▶ **EXERCISE DIRECTIONS**
An exact copy of every record is required.

▶ **INFORMATION GIVEN**

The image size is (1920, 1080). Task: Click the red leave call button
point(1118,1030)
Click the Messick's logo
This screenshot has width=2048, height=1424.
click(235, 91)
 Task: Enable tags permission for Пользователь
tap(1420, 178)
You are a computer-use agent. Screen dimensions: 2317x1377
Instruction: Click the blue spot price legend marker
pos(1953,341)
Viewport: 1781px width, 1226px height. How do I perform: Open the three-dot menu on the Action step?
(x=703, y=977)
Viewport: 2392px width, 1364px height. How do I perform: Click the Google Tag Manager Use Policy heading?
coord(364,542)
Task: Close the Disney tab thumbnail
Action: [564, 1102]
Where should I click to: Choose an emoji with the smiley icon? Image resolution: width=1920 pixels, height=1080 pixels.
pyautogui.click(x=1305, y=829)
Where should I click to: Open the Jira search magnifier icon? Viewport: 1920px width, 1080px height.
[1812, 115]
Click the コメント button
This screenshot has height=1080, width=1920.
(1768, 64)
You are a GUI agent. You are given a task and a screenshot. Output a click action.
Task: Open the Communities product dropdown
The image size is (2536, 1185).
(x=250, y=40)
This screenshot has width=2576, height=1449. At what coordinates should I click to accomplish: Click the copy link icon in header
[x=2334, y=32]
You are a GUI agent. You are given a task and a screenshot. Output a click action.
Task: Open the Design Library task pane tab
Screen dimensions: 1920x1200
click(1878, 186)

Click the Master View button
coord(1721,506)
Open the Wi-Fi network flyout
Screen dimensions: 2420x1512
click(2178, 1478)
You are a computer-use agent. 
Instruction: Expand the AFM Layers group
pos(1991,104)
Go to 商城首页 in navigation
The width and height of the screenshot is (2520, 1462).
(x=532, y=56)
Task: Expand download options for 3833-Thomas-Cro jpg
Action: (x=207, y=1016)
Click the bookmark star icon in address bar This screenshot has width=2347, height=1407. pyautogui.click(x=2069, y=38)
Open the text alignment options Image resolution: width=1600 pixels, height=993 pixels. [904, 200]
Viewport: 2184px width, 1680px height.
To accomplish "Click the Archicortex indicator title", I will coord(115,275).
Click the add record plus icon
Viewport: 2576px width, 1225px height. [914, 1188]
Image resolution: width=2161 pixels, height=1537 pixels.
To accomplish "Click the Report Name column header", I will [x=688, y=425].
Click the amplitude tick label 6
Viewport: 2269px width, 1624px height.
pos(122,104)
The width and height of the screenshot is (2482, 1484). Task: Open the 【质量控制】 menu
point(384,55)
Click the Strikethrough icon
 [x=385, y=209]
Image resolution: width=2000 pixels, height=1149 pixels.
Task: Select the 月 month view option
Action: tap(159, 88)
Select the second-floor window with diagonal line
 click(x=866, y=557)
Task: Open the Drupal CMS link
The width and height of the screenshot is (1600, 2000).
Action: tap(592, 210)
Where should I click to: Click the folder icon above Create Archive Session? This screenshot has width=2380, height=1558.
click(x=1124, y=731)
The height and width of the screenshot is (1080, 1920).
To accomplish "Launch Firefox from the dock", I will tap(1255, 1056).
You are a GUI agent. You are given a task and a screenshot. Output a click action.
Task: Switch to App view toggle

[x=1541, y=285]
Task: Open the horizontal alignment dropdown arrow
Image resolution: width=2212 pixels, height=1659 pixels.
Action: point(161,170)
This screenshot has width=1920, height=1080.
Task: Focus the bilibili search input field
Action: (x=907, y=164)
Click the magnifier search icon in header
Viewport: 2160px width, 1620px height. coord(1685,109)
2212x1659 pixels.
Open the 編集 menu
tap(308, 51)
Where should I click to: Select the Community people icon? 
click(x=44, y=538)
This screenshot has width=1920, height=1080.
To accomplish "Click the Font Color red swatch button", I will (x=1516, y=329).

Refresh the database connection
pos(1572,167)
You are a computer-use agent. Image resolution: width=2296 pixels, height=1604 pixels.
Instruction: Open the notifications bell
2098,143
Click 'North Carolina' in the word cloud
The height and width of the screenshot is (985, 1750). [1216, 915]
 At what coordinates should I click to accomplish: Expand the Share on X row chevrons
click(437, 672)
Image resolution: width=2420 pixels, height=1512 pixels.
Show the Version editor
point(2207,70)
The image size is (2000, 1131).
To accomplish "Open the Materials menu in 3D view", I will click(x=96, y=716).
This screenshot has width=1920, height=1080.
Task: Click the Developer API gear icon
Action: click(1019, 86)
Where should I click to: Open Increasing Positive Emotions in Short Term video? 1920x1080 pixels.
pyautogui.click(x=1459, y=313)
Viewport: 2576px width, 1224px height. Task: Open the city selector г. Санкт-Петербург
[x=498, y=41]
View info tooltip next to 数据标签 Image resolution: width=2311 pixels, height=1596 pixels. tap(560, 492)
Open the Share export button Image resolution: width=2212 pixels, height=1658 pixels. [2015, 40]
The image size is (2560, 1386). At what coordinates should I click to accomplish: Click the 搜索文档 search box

▶ **SOLUTION TO THIS EXERCISE**
The image size is (1920, 1080). Task: Click the red leave call button
point(1118,1030)
Click the Messick's logo
This screenshot has width=2048, height=1424.
click(235, 91)
 Task: Enable tags permission for Пользователь
tap(1420, 178)
You are a computer-use agent. Screen dimensions: 2317x1377
Instruction: Click the blue spot price legend marker
pos(1953,341)
Viewport: 1781px width, 1226px height. How do I perform: Open the three-dot menu on the Action step?
(x=703, y=977)
Viewport: 2392px width, 1364px height. How do I perform: Click the Google Tag Manager Use Policy heading?
coord(364,542)
Task: Close the Disney tab thumbnail
Action: [564, 1102]
Where should I click to: Choose an emoji with the smiley icon? Image resolution: width=1920 pixels, height=1080 pixels.
pyautogui.click(x=1305, y=829)
Where should I click to: Open the Jira search magnifier icon? Viewport: 1920px width, 1080px height.
[1812, 115]
Click the コメント button
This screenshot has height=1080, width=1920.
(1768, 64)
You are a GUI agent. You are given a task and a screenshot. Output a click action.
Task: Open the Communities product dropdown
The image size is (2536, 1185).
(x=250, y=40)
This screenshot has width=2576, height=1449. At what coordinates should I click to accomplish: Click the copy link icon in header
[x=2334, y=32]
You are a GUI agent. You are given a task and a screenshot. Output a click action.
Task: Open the Design Library task pane tab
Screen dimensions: 1920x1200
click(1878, 186)

Click the Master View button
coord(1721,506)
Open the Wi-Fi network flyout
Screen dimensions: 2420x1512
click(2178, 1478)
You are a computer-use agent. 
Instruction: Expand the AFM Layers group
pos(1991,104)
Go to 商城首页 in navigation
The width and height of the screenshot is (2520, 1462).
(x=532, y=56)
Task: Expand download options for 3833-Thomas-Cro jpg
Action: (x=207, y=1016)
Click the bookmark star icon in address bar This screenshot has width=2347, height=1407. pyautogui.click(x=2069, y=38)
Open the text alignment options Image resolution: width=1600 pixels, height=993 pixels. [904, 200]
Viewport: 2184px width, 1680px height.
To accomplish "Click the Archicortex indicator title", I will coord(115,275).
Click the add record plus icon
Viewport: 2576px width, 1225px height. [914, 1188]
Image resolution: width=2161 pixels, height=1537 pixels.
To accomplish "Click the Report Name column header", I will [x=688, y=425].
Click the amplitude tick label 6
Viewport: 2269px width, 1624px height.
pos(122,104)
The width and height of the screenshot is (2482, 1484). Task: Open the 【质量控制】 menu
point(384,55)
Click the Strikethrough icon
 [x=385, y=209]
Image resolution: width=2000 pixels, height=1149 pixels.
Task: Select the 月 month view option
Action: tap(159, 88)
Select the second-floor window with diagonal line
 click(x=866, y=557)
Task: Open the Drupal CMS link
The width and height of the screenshot is (1600, 2000).
Action: tap(592, 210)
Where should I click to: Click the folder icon above Create Archive Session? This screenshot has width=2380, height=1558.
click(x=1124, y=731)
The height and width of the screenshot is (1080, 1920).
To accomplish "Launch Firefox from the dock", I will tap(1255, 1056).
You are a GUI agent. You are given a task and a screenshot. Output a click action.
Task: Switch to App view toggle

[x=1541, y=285]
Task: Open the horizontal alignment dropdown arrow
Image resolution: width=2212 pixels, height=1659 pixels.
Action: point(161,170)
This screenshot has width=1920, height=1080.
Task: Focus the bilibili search input field
Action: (x=907, y=164)
Click the magnifier search icon in header
Viewport: 2160px width, 1620px height. coord(1685,109)
2212x1659 pixels.
Open the 編集 menu
tap(308, 51)
Where should I click to: Select the Community people icon? 
click(x=44, y=538)
This screenshot has width=1920, height=1080.
To accomplish "Click the Font Color red swatch button", I will (x=1516, y=329).

Refresh the database connection
pos(1572,167)
You are a computer-use agent. Image resolution: width=2296 pixels, height=1604 pixels.
Instruction: Open the notifications bell
2098,143
Click 'North Carolina' in the word cloud
The height and width of the screenshot is (985, 1750). [1216, 915]
 At what coordinates should I click to accomplish: Expand the Share on X row chevrons
click(437, 672)
Image resolution: width=2420 pixels, height=1512 pixels.
Show the Version editor
point(2207,70)
The image size is (2000, 1131).
To accomplish "Open the Materials menu in 3D view", I will click(x=96, y=716).
This screenshot has width=1920, height=1080.
Task: Click the Developer API gear icon
Action: click(1019, 86)
Where should I click to: Open Increasing Positive Emotions in Short Term video? 1920x1080 pixels.
pyautogui.click(x=1459, y=313)
Viewport: 2576px width, 1224px height. Task: Open the city selector г. Санкт-Петербург
[x=498, y=41]
View info tooltip next to 数据标签 Image resolution: width=2311 pixels, height=1596 pixels. tap(560, 492)
Open the Share export button Image resolution: width=2212 pixels, height=1658 pixels. [2015, 40]
The image size is (2560, 1386). At what coordinates should I click to accomplish: Click the 搜索文档 search box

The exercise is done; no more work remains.